## Begin Source passage

Sally Johnson (SJ) is winemaker at Pride Mountain.  She was previously at St. Francis and St. Hallett (Australia), and made wines for Lalys (own label).

Robbie Meyer (RM) is winemaker at Jericho-Canyon, Versant, Peirson-Meyer (own label), and Vogelzang.  He was previously at Peter Michael, Lewis, and Sage.

Matthew Rorick (MR) is winemaker for Forlorn Hope (own label) and Elizabeth Spencer.  Previously: Peter Michael, Miura, Chasseur; worked in Chile, South Africa, New Zealand.

Elizabeth Vianna (EV) is winemaker at Chimney Rock.  She was previously at Napa Wine Company and Trefethen.

Timothy Milos (TM) is winemaker at Rubissow.  He consults for The Bounty Hunter, Black Coyote, Hidden Ridge, Haber Family, Howell at the Moon, Loomis Family, Liquid Sky, Sedna.  He was previously at Girard, Cliff Lede, S. Anderson, Opus One, Stags Leap Wine Cellars.

## End Source passage
## Begin Provided material

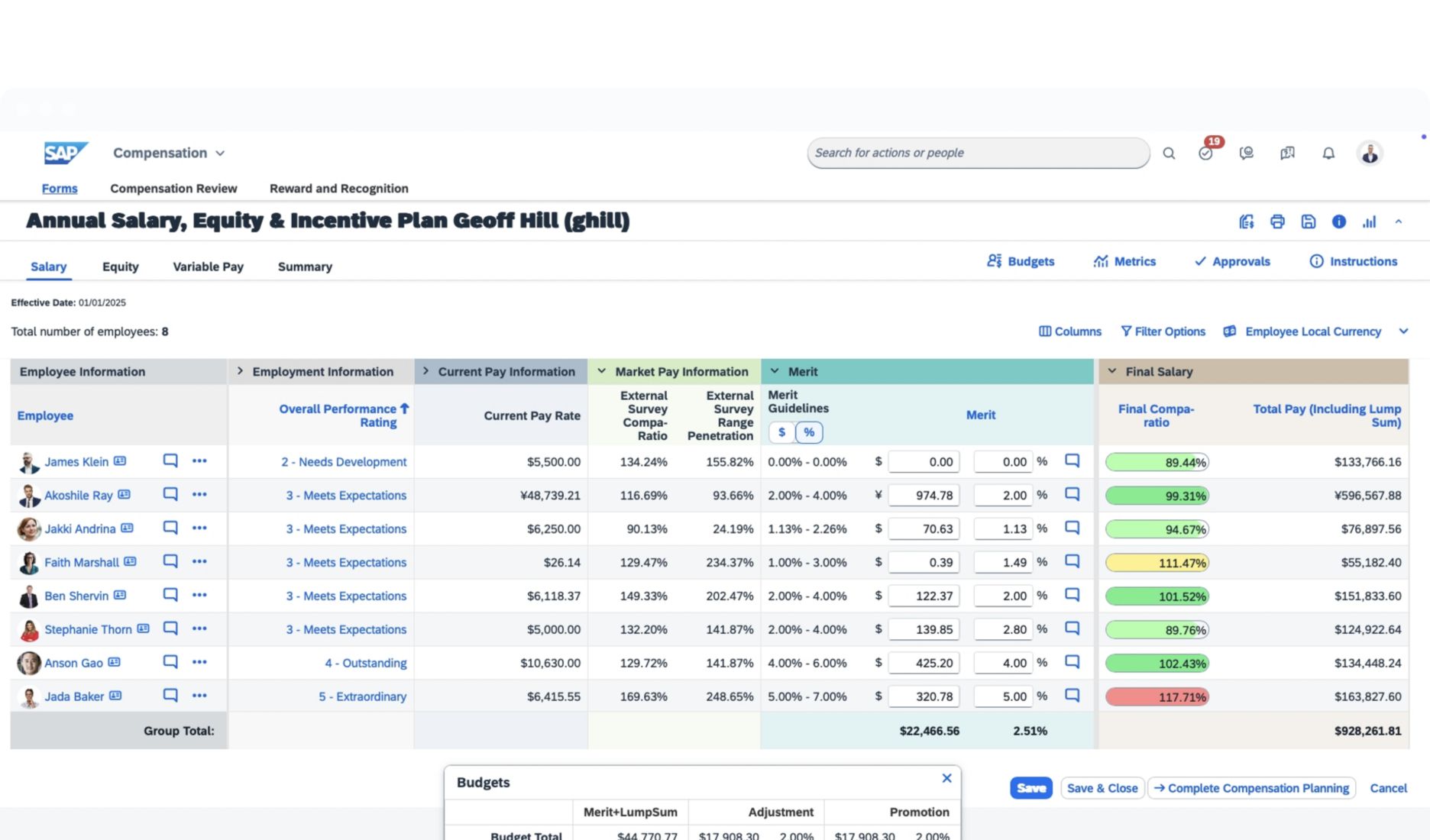Switch to the Variable Pay tab
This screenshot has width=1430, height=840.
(x=208, y=267)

## End Provided material

_Task 1_.
According to the winemaker profiles, at which winery is Elizabeth Vianna the winemaker?
_Task 2_.
From the winemaker profiles, write out the passage starting at the words "Robbie Meyer (RM)" and ending at the words "Wine Company and Trefethen.".

_Exercise answer 1_.
Chimney Rock

_Exercise answer 2_.
Robbie Meyer (RM) is winemaker at Jericho-Canyon, Versant, Peirson-Meyer (own label), and Vogelzang.  He was previously at Peter Michael, Lewis, and Sage.

Matthew Rorick (MR) is winemaker for Forlorn Hope (own label) and Elizabeth Spencer.  Previously: Peter Michael, Miura, Chasseur; worked in Chile, South Africa, New Zealand.

Elizabeth Vianna (EV) is winemaker at Chimney Rock.  She was previously at Napa Wine Company and Trefethen.